Na modalidade adaptada, recentemente introduzida no Brasil e voltada a pessoas com mais de 60 anos, é proibido correr e tomar a bola do pé do adversário. O contato físico e o tempo de jogo são reduzidos, o que diminui chances de queda ou lesão.
“Atividade física com idoso não é simplesmente fazer algo leve. Precisa saber atuar com quem tem diabete, hipertensão, osteoporose, problemas de locomoção”, afirma Demerval de Souza, 52, professor e diretor técnico da Walking Football Brasil (WFB), organização que trouxe o esporte do Reino Unido para cá.
E, ao apito do professor, os passes e chutes a gol confirmam: nem Maria Célia nem ninguém ali é café com leite.
As aulas acontecem em núcleos de convivência para idosos, em parceria com entidades como a Liga Solidária, em São Paulo, Guarulhos, Cajamar e Itapevi (SP). Pelo menos 600 pessoas já participaram das atividades, que combinam a prática com indicadores de saúde e bem-estar.
“O esporte mexe com memória, equilíbrio, coordenação motora e fortalecimento de membros inferiores”, explica Souza. “Eles têm que pensar nos movimentos em quadra, onde estão seus colegas de time, os adversários, o que precisam fazer com a bola.”
A Walking Football criou uma trilha metodológica e um modelo de mensuração do desenvolvimento do esporte e dos participantes. A cada três meses, os longevos atletas são examinados. E os resultados vão além da evolução física.
“Há interação com pessoas da nossa idade, nos divertimos. Além da melhora no condicionamento, esquecemos as dores e os problemas”, diz Hideko Uekai, 83, que só se interessava por futebol durante a Copa do Mundo.
Ela representa os 80% de mulheres que participam das aulas, contra 20% de homens. Isso porque os núcleos de idosos são bem mais frequentados por elas, uma vez que os homens abandonam os exercícios na maturidade.
Modalidade esportiva é regulada pela Walking Football Brasil no país
Segundo pesquisa Datafolha de 2017, menos de 2% dos idosos brasileiros jogam bola. A porcentagem cai a zero para aqueles com mais de 80 anos.
Caso de Moacir Martins, que não imaginava que pudesse voltar ao esporte com 71 anos. “Eu me sinto orgulhoso, pois meu corpo voltou a ser elástico. Não vejo o dia de chegar sexta-feira, transbordo de alegria”, diz ele.

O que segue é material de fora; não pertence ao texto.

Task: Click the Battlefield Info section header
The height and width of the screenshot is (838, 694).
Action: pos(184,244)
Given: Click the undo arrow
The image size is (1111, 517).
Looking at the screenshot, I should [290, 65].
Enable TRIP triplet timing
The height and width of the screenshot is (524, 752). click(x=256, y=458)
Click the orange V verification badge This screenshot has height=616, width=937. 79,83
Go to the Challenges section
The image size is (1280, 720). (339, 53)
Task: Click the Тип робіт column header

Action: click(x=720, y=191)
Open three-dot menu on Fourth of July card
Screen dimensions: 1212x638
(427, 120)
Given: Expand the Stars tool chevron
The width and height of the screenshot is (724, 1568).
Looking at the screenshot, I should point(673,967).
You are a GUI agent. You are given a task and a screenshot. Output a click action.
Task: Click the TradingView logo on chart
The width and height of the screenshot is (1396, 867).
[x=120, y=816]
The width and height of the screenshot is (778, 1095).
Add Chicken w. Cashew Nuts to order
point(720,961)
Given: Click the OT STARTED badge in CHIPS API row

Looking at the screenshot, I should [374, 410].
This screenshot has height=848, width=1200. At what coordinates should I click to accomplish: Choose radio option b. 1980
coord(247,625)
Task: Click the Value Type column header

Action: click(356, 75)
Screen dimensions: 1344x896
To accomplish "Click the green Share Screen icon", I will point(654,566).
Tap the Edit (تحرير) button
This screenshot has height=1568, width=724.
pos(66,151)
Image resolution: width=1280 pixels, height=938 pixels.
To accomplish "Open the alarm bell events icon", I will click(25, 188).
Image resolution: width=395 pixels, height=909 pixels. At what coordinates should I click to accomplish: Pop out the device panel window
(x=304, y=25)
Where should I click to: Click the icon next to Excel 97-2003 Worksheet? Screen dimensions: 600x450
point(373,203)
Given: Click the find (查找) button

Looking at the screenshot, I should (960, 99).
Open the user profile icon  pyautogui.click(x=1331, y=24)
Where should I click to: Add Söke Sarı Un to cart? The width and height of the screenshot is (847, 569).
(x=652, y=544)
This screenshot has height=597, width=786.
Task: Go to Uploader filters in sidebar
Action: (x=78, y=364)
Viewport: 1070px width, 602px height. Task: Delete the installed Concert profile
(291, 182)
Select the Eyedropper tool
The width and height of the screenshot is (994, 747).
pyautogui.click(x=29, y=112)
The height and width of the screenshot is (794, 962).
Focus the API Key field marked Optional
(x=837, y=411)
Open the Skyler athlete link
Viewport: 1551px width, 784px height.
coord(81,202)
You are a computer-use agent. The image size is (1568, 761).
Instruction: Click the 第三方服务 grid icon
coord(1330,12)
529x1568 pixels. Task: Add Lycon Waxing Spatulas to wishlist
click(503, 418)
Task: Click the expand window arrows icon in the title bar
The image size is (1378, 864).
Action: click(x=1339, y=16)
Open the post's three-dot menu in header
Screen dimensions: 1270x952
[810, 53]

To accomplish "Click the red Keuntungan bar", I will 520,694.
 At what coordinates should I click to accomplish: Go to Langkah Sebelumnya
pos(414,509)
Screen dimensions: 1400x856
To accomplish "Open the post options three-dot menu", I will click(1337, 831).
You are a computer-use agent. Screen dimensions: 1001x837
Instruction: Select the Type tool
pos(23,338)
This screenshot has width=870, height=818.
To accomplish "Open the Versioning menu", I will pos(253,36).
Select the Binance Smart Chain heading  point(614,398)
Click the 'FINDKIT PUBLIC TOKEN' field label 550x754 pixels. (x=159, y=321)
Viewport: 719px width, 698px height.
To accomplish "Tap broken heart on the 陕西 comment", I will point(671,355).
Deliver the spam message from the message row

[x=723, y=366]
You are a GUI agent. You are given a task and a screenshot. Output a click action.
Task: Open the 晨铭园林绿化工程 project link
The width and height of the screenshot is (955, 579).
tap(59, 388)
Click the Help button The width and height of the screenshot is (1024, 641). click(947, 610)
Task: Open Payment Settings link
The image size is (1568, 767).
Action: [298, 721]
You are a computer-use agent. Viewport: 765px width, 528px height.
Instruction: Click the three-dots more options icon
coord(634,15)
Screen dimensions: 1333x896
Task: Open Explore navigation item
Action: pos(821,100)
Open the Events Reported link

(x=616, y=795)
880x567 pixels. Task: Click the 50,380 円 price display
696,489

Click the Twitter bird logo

Outro objetivo da WFB, que dissemina e regula o esporte no país desde 2019, é promovê-lo de forma oficial. Uma convocatória deve formar 300 professores em 2023.
“A ideia é levar a modalidade para as cinco regiões do país, com clubes, campeonatos e eventos nacionais”, diz Ricardo Leme, 46, fundador e diretor-executivo da Walking Football Brasil.
Tarefa que se soma à missão de quebrar tabus com a prática do futebol que se joga caminhando.
“Por mais que seja inclusivo, o esporte enfrenta preconceito etário e machismo. Simples não é, mas nascemos com olhar de impacto social, de cuidar para que pessoas que nunca jogaram futebol possam praticá-lo”, diz Leme.
Ele mesmo só se aproximou da modalidade depois dos 40 anos. “Eu era o último a ser escolhido.”
A WFB utiliza leis de incentivo ao esporte e fundos municipais do idoso para financiar seus projetos. Mas o investimento de empresas em envelhecimento ativo é restrito.
“Ainda há um entendimento de que idosos só precisam de instituições de longa permanência [antigos asilos] ou ações sociais, mas há uma parcela imensa que precisa de atividades educativas e de lazer, pois vamos envelhecer cada vez mais“, diz ele.
Para se consolidar como referência no país, a organização conta com parcerias como o programa Voa, da Ambev.
“Eles atingiram a maior parte das ações que havíamos traçado e agora estão colhendo os frutos desejados”, diz Amanda Fagundes, gerente jurídico da Zé Delivery e mentora da WFB no programa. “É um projeto lindo que preza por inclusão, saúde e respeito.”